Diese kleinen und großen Projektchen in denen mit deutscher Gründlichkeit zum Beispiel Pläne und Regeln festgelegt werden wie Naturlandschaften in der Gobi geschützt werden sollen, die in Ermangelung von Menschen höchstens vor der Natur selbst geschützt werden können. Nun mag das ein wenig übertrieben klingen, aber wem nutzen die am Schreibtisch in Berlin oder Nürnberg gebastelten Pläne, die Thesen für die Schotterwüste postulieren in der alle 30 Kilometer ein Nomadenzelt mit ein paar hundert Ziegen zu finden ist. So etwas liest sich in Beraterkreisen ganz nett, den Viehzüchter wird es nicht die Bohne interessieren und wenn irgendwo doch mal ein paar Gramm Gold oder ein Loch mit Kohle gefunden werden, dann wird das Papier als erstes verschwinden, sofern es dem im Wege stehen würde, was ja auch verständlich ist, denn was sind ein paar Hektar schon, in dem Terrain mit einer halben Million Quadratkilometern Wildnis. Ich kann mich auch nicht so richtig dafür begeistern, wenn von deutschen Steuergeldern bezahlte Fachberater durch die Gobi fahren und den Viehzüchtern europäische Hygienevorstellungen erläutern denn ich denke, die wissen schon ganz gut, wie man mit wenig Wasser trotzdem sauber bleibt und mit der Hilfe zur Selbsthilfe über rent a camel kann man sicher keinen Kamelzüchter in der Mongolei für den Weltmarkt fit machen.

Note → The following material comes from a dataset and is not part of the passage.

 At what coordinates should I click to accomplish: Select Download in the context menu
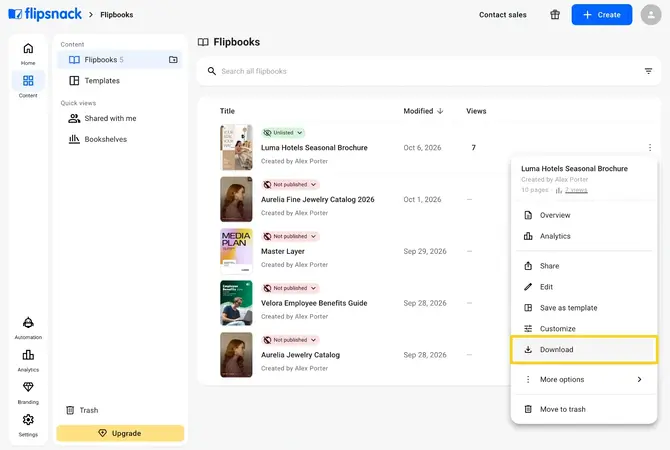coord(584,350)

So gesehen, sollte man dem Herrn Niebel wirklich dankbar sein, sowohl auf Seiten der Mongolen als auch bei der deutschen Wirtschaft. Es bleibt zu hoffen, dass die Umstellung im Apparat möglichst schnell von statten geht, allerdings ist so ein Minister auch kein Herrgott und es wird sicher ein sehr zäher Prozess sein, bis sich, wenn überhaupt in einer ministeriellen Amtszeit möglich, Änderungen durchsetzen. Berlin ist sehr weit, der Apparat sehr groß und verzweigt und der Selbsterhaltungstrieb bekanntlich sehr stark ausgeprägt. Es werden viele langjährige angenehme Bekanntschaften zwischen Entwicklungshilfeangestellten und externen Umsetzern auf der Strecke bleiben müssen, wenn auf einmal eine völlig neue Klientel in Ulaanbaatar auftaucht und im Auftrag der deutschen Entwicklungszusammenarbeit in der mongolischen Wirtschaft mitmischen will.